- [Action item]: Establish how many lines in the records below include the word "Image"; respond with that number only.

=== Begin Enclosure ===

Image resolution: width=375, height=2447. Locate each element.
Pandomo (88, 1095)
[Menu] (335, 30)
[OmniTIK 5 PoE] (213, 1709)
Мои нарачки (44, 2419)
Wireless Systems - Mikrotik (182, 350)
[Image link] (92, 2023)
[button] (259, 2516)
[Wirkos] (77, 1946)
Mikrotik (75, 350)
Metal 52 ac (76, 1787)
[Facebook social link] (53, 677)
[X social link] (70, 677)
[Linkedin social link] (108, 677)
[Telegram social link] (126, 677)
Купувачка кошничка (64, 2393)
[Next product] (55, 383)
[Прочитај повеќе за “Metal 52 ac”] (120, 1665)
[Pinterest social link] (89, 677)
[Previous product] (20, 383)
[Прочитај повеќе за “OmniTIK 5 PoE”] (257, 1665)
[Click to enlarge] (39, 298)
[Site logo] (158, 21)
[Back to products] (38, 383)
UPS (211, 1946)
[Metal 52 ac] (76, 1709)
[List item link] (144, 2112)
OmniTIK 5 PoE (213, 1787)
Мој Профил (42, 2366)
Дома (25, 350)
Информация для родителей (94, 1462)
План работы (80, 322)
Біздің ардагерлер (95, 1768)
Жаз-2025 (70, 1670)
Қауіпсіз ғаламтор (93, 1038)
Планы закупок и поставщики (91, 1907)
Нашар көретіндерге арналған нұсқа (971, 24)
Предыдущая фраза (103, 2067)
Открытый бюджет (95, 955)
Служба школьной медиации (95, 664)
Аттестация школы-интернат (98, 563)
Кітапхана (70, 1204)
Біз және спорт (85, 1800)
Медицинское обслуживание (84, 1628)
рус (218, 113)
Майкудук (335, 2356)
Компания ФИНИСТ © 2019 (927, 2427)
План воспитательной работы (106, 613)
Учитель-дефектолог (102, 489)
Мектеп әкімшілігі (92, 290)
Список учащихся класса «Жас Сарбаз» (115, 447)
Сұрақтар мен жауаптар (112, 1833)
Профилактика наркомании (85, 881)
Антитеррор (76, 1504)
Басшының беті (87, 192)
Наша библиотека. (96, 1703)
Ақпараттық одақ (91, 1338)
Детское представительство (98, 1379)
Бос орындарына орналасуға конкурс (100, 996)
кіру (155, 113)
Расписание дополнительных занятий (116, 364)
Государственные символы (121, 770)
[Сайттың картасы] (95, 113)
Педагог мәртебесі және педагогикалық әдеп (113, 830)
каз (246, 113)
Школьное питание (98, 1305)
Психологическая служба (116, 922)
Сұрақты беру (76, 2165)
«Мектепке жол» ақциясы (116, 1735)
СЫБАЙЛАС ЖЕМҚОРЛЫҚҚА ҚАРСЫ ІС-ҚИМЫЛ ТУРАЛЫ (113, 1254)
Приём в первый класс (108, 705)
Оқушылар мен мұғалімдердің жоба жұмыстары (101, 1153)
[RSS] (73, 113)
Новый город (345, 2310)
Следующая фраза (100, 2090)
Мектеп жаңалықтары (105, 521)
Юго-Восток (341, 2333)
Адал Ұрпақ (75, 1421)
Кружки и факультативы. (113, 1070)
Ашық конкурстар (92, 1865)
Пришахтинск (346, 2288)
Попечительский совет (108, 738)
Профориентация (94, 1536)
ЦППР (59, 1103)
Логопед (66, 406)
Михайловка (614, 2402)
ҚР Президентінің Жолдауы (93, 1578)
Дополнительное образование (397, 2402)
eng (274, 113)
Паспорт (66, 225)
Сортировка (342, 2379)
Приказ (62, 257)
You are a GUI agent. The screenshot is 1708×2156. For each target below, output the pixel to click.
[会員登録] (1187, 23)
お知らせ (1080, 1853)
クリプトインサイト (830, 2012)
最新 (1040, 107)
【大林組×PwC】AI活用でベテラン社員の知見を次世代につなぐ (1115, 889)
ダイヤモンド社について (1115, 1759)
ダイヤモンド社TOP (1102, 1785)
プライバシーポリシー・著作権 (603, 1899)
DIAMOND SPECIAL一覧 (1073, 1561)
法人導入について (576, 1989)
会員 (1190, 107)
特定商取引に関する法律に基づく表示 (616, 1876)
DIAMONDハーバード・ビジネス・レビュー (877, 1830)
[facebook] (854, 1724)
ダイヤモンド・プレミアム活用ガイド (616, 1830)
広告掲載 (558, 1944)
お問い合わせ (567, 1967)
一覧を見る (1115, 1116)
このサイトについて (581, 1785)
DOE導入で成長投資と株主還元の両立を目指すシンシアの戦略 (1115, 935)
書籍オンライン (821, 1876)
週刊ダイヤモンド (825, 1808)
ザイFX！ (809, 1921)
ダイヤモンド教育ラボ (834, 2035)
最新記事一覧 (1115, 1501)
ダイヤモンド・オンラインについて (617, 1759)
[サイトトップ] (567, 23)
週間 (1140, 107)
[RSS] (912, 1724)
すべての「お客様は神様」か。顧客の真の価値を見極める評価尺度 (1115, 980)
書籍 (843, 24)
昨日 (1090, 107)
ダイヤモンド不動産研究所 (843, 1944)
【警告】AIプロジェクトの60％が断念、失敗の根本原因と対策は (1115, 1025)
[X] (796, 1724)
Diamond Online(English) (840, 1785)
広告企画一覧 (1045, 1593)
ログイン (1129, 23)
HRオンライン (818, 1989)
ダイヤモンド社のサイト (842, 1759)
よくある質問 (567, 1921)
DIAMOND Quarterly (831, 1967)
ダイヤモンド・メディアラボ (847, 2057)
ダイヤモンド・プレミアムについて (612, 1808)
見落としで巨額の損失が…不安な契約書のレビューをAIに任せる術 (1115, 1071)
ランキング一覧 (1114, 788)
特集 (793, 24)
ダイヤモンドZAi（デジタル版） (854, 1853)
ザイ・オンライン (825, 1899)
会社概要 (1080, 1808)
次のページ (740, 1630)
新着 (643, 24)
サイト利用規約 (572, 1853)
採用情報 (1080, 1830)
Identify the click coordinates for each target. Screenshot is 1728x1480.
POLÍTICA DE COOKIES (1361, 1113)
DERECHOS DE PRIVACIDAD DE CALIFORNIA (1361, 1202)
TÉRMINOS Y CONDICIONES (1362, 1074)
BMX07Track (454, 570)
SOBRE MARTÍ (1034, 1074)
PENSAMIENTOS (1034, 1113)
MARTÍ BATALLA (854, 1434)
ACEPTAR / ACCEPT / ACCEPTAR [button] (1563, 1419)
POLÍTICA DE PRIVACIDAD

=== End Enclosure ===

- [Answer for this exercise]: 2